Exercise requirements: Each word in the data below should be copied exactly; the images should not.

Exercise data below:

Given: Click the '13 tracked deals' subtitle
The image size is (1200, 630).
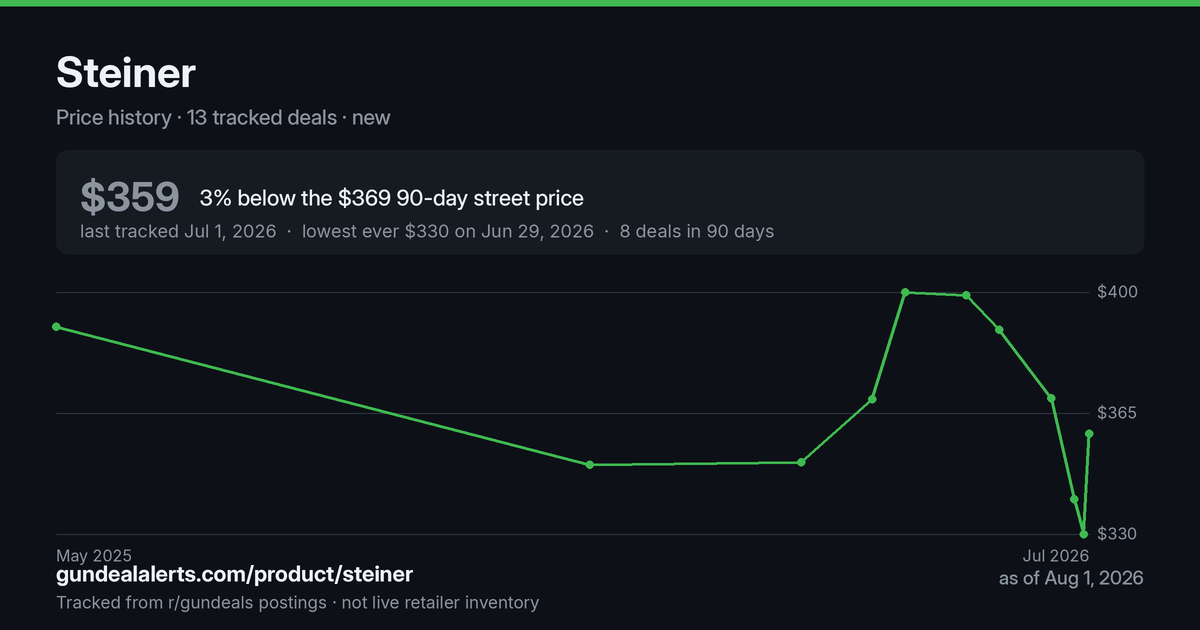Looking at the screenshot, I should [x=261, y=117].
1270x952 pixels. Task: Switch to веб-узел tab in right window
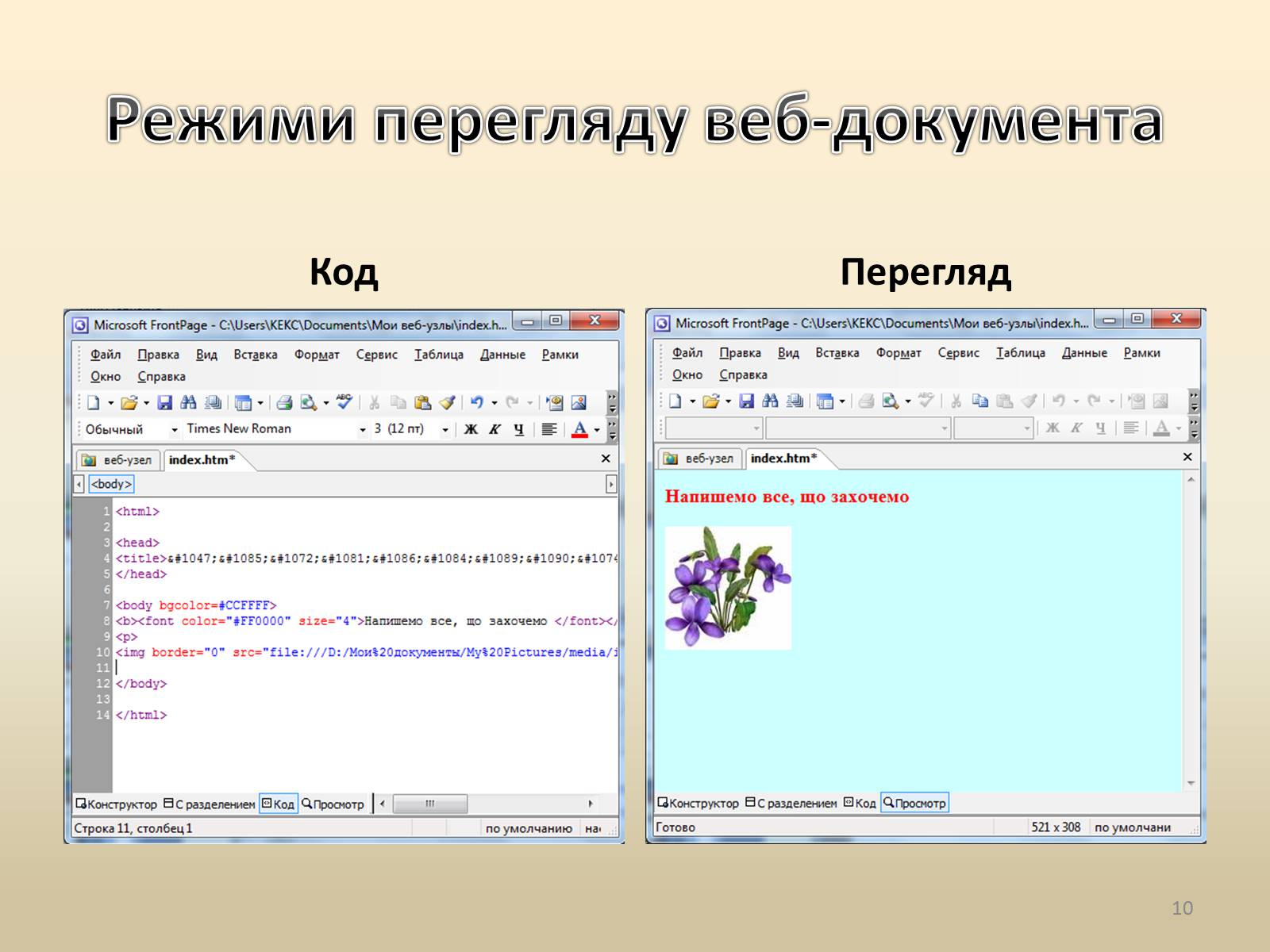click(699, 459)
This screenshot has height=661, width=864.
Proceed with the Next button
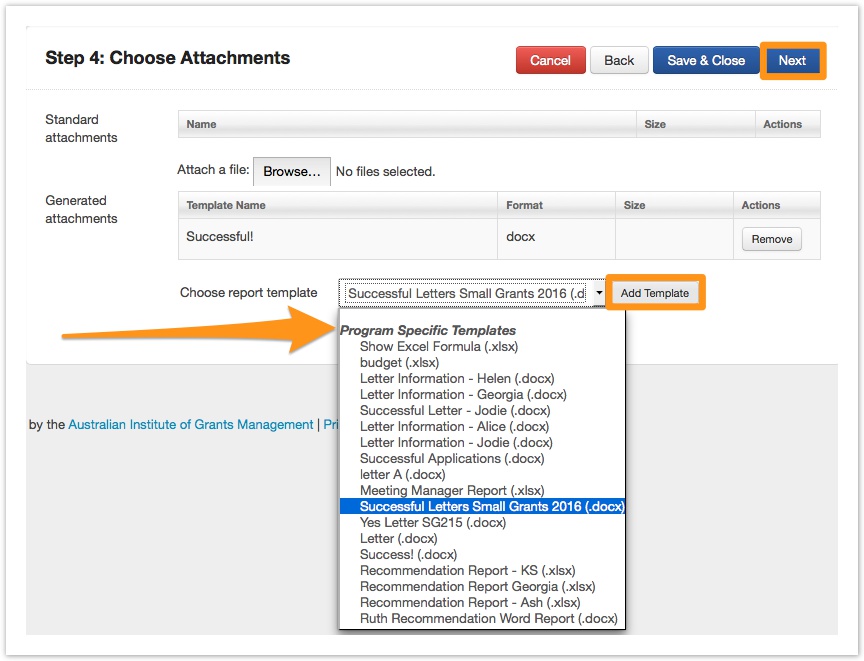pyautogui.click(x=792, y=61)
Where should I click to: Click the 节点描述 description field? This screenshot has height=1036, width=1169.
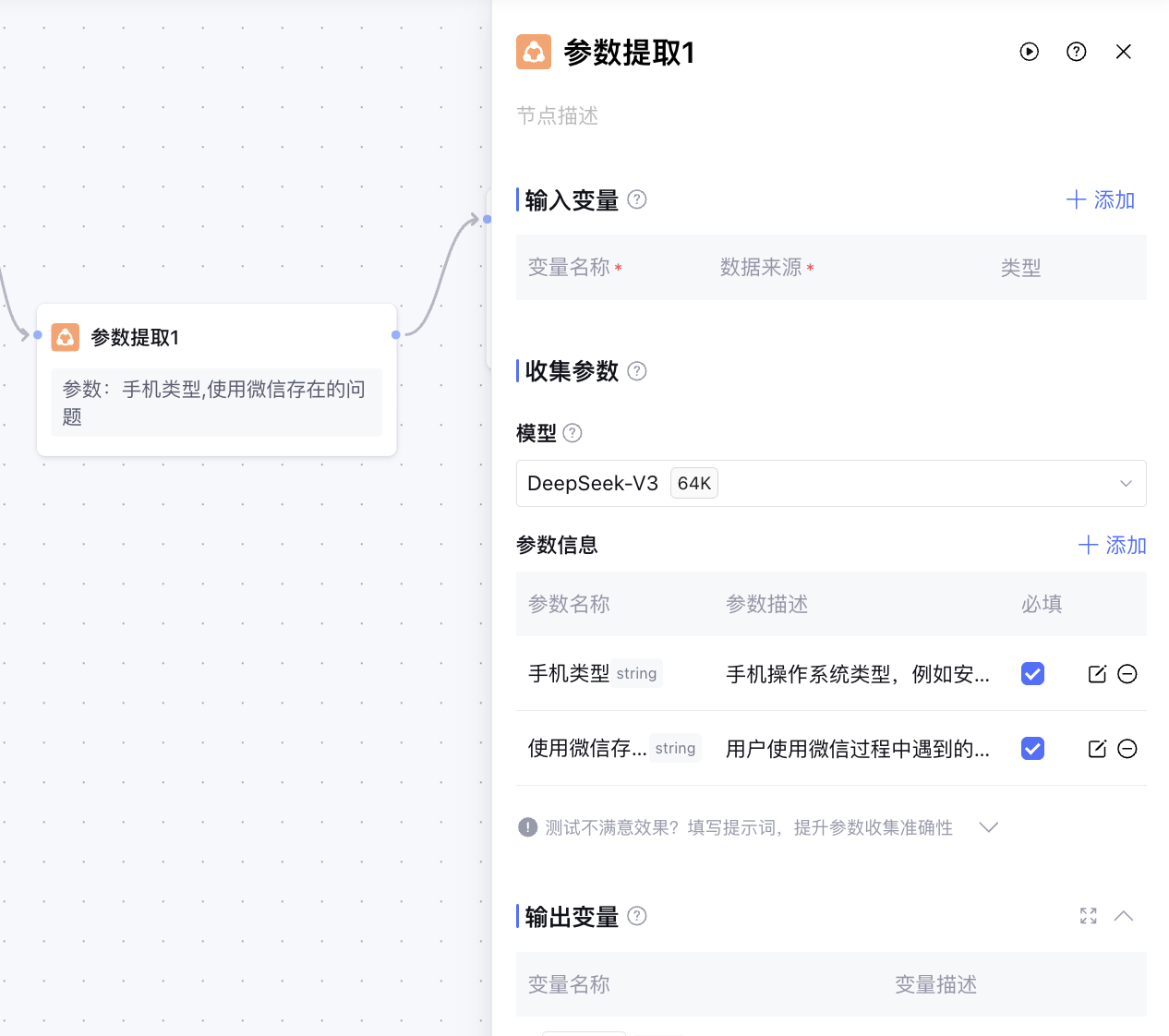click(557, 116)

End of Exercise data.

Answer to this problem:
Given: Click the '13 tracked deals' subtitle
The image size is (1200, 630).
Looking at the screenshot, I should [x=261, y=117].
1270x952 pixels. Task: Switch to веб-узел tab in right window
click(699, 459)
This screenshot has height=661, width=864.
Proceed with the Next button
pyautogui.click(x=792, y=61)
Where should I click to: Click the 节点描述 description field? This screenshot has height=1036, width=1169.
click(557, 116)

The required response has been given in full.